Erin Vinson, Education Support Specialist for Codon Learning, will follow up by demonstrating how Codon’s Biology for Real Life can help your students to actively engage in rounds of self testing while developing their metacognitive skills.
Can’t attend live? No problem! Register anyway, and we’ll send you the recording to watch at your convenience. This event will be at 1 p.m. Eastern.

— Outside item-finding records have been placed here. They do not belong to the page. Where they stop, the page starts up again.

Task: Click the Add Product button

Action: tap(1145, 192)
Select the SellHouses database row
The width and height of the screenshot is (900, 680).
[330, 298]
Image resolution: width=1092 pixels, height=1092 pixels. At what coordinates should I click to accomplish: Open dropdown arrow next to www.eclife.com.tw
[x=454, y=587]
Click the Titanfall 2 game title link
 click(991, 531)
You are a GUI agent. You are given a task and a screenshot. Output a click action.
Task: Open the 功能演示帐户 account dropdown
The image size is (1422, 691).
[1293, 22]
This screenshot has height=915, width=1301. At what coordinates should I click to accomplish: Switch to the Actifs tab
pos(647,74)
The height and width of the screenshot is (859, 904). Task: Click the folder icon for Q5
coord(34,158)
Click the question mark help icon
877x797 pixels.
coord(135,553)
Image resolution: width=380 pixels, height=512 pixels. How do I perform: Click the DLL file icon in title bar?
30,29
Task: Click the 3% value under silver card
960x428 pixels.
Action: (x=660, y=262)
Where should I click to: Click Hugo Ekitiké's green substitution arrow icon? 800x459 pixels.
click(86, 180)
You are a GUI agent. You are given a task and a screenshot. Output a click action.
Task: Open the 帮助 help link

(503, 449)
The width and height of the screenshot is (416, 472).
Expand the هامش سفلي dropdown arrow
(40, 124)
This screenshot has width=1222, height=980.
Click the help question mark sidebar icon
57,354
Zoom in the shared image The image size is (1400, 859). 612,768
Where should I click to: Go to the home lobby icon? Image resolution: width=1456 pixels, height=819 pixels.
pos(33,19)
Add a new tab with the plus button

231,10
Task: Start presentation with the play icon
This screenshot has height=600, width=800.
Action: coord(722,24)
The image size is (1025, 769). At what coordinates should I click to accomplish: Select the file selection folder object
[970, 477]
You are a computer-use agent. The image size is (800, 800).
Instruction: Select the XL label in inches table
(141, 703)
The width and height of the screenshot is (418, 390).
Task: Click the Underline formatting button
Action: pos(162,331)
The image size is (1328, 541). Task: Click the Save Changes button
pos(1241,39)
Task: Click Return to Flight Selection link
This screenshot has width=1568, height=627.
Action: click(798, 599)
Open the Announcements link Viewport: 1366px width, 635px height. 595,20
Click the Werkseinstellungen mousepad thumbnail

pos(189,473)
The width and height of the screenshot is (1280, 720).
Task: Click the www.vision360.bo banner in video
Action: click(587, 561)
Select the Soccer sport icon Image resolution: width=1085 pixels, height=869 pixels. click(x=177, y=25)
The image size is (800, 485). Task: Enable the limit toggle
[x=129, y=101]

Dr. Peggy Brickman is a Josiah Meigs Distinguished Teaching Professor in Plant Biology at the University of Georgia, where she has instructed almost 30,000 introductory biology students over the past 25 years, usually in sections of general education courses with more than 300 students. In addition to developing curriculum to enhance science literacy, she researches methods to enhance collaborative learning in college classrooms and labs. Over the past decade, she has mentored graduate students, postdoctoral fellows, and faculty as a National Academies Speaker and Facilitator. She is a course director at Codon Learning, developing curriculum for nonmajors biology alongside Dr. Cara Gormally.
Dr. Erin Vinson with a BS in Ecology and a MAT for Secondary Science Education, Erin has worked as Diversity Programs Coordinator for the Ecological Society of America, in the Adirondacks as an environmental educator with SUNY-ESF, and as coordinator for a dual enrollment program at Eastern Maine Community College. Most recently at UMaine, Erin worked with discipline-based education researchers, investigating and implementing data-driven professional learning for STEM instructors. She also coordinated the Learning Assistant program and was Managing Editor for the journal CourseSource.